Он смотрел на меня, доверчиво распахнув глаза:
– Так что скажешь, что посоветуешь?..
– Надо подумать, Федя... – пробормотал я, едва ворочая пересохшим языком. Теперь уже не голова Ковальчука, а моя собственная катилась в корзину, срезанная гильотиной... И туда же падал, беспомощно распластав страницы, наш журнал...
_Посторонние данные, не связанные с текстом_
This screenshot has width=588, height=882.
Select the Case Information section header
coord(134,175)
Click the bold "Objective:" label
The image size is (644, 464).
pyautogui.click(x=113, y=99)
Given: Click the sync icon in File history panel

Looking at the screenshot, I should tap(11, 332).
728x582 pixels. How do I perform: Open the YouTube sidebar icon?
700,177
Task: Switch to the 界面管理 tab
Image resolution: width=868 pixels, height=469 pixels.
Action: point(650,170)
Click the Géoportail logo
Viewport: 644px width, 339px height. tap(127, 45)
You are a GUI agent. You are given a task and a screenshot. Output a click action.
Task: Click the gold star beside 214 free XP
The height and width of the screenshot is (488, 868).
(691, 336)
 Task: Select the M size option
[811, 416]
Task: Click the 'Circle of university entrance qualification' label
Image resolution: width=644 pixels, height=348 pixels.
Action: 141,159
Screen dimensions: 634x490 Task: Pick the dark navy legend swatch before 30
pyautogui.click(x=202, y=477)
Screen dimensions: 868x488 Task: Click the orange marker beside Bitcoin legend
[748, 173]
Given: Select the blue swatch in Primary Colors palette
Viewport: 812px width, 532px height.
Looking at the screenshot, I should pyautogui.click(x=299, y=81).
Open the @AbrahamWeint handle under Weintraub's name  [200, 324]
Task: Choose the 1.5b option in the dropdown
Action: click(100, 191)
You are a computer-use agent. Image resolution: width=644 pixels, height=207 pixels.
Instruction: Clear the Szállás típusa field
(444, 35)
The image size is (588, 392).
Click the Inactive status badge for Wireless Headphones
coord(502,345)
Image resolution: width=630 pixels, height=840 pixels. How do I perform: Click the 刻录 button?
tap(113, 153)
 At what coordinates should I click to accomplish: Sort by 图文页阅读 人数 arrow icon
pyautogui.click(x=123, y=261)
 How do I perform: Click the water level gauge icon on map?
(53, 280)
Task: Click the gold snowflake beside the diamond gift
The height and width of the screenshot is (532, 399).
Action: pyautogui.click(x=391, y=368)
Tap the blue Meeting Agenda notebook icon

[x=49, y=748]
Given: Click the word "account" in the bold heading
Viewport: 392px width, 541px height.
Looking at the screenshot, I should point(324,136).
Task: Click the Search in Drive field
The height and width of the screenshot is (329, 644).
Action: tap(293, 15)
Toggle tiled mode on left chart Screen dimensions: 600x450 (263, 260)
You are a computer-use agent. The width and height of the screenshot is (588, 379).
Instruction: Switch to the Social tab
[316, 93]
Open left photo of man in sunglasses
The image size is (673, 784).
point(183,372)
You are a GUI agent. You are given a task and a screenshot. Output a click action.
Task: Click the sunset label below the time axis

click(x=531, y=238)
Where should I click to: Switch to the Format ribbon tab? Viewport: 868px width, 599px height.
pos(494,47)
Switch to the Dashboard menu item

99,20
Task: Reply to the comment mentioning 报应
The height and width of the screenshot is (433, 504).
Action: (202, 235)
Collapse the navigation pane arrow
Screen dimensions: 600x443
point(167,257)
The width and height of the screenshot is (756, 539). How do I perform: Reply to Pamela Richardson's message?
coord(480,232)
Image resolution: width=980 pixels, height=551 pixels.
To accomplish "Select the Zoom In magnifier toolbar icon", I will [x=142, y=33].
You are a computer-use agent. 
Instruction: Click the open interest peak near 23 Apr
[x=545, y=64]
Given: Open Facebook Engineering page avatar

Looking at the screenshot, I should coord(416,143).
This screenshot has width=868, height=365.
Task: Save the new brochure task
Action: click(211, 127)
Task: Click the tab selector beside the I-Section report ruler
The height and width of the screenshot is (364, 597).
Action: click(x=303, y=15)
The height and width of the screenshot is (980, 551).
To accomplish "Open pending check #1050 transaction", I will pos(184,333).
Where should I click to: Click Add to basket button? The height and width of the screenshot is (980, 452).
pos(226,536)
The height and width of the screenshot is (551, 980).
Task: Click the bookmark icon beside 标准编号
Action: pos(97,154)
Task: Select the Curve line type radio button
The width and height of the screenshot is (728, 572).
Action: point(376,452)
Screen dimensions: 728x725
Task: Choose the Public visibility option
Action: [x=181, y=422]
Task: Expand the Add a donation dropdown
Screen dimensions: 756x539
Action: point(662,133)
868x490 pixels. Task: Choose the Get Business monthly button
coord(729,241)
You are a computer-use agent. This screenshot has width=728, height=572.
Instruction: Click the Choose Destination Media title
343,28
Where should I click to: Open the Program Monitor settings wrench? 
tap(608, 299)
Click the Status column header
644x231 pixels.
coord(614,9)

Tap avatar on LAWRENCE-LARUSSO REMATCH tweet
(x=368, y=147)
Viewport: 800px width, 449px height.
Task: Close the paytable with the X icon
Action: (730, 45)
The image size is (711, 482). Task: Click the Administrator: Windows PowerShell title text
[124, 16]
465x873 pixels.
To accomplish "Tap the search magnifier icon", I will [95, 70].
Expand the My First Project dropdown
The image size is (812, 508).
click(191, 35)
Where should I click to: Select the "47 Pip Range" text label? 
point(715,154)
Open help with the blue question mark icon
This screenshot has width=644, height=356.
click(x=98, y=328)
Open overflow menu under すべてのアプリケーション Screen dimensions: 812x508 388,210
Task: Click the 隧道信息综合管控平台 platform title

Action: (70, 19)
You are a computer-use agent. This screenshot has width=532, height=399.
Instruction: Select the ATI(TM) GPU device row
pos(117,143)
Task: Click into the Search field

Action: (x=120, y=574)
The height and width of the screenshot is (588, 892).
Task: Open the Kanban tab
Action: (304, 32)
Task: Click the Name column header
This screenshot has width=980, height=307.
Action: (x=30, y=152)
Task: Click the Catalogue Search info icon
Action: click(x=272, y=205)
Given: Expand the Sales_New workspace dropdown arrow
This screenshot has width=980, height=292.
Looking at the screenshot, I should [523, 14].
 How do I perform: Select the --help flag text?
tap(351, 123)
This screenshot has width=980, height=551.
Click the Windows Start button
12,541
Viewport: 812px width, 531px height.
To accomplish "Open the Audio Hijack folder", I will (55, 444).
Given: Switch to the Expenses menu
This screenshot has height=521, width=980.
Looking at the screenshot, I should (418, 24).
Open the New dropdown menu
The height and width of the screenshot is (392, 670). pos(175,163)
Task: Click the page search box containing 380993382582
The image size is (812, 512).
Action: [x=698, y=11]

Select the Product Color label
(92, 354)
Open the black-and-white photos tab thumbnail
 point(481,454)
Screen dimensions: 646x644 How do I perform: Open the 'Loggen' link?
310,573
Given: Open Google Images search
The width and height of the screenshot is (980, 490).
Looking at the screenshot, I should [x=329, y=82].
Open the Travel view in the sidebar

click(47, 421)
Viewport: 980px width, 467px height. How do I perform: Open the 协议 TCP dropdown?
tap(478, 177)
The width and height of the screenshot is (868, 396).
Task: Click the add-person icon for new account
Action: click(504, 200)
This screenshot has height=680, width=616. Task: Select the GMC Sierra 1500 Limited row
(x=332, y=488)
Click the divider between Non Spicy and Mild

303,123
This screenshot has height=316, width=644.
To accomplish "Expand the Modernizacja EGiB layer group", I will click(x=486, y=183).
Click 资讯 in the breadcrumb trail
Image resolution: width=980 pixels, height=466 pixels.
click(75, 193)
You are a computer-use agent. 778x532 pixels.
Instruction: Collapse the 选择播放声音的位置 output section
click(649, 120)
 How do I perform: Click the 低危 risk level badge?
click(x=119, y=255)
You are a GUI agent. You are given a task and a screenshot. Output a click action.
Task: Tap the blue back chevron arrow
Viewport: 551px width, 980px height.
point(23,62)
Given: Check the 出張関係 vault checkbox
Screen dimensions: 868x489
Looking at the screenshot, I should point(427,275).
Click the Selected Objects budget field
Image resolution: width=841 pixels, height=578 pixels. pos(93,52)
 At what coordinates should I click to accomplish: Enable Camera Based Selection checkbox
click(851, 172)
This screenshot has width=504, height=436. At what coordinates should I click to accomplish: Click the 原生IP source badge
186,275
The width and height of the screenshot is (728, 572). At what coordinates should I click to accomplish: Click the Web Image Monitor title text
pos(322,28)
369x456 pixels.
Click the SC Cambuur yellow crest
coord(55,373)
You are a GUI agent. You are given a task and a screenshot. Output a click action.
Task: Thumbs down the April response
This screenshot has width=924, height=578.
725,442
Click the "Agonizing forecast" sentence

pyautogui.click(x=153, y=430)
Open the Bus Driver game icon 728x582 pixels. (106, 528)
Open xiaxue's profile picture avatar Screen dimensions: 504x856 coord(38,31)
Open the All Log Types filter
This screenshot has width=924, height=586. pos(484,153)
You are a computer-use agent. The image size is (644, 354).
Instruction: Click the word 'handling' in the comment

– Думать-то надо, да времени нет... – Ковальчук взглянул на часы. – Туда не опаздывают... – Он тронул мое колено и приблизил свое лицо к моему. – И выходит, вроде бы я Старика вашего подсиживаю, это с одной стороны... А с другой – обстановочка, сам видишь, какая... Тут – Сахаров, Солженицын... Там – Ближний Восток, Америка... Нужно линию выправлять... – Ковальчук подмигнул, потрепал меня по колену.
– Вот начальство и всполошилось: давай, мол, Федя, выручай...
Ковальчук вздохнул. Его лицо сделалось печальным, глаза погасли:
– Что меня тревожит, это как ваши ребята к такому делу отнесутся.
– Верно, – согласился я, – с ребятами надо поговорить...
– Про то тебя и прошу, – кивнул Ковальчук. – А я на обратном пути к вам заверну...
Он поднялся. Он шел по аллейке, прихрамывая, поигрывая тростью. На фоне светлой, пронизанной солнцем листвы и пестро, по-летнему одетых людей черная его фигура выглядела зловеще. Я вспомнил, как несколько лет назад мы познакомились, живя в гостинице и дожидаясь решения издательства, куда мы привезли – он третий или четвертый, я – свой первый роман.
– Ты еще молодой, – говорил он, – пишешь про культ личности, про Сталина, репрессии... А я пташка стреляная... Чую – политика вот-вот переменится... Что тогда?..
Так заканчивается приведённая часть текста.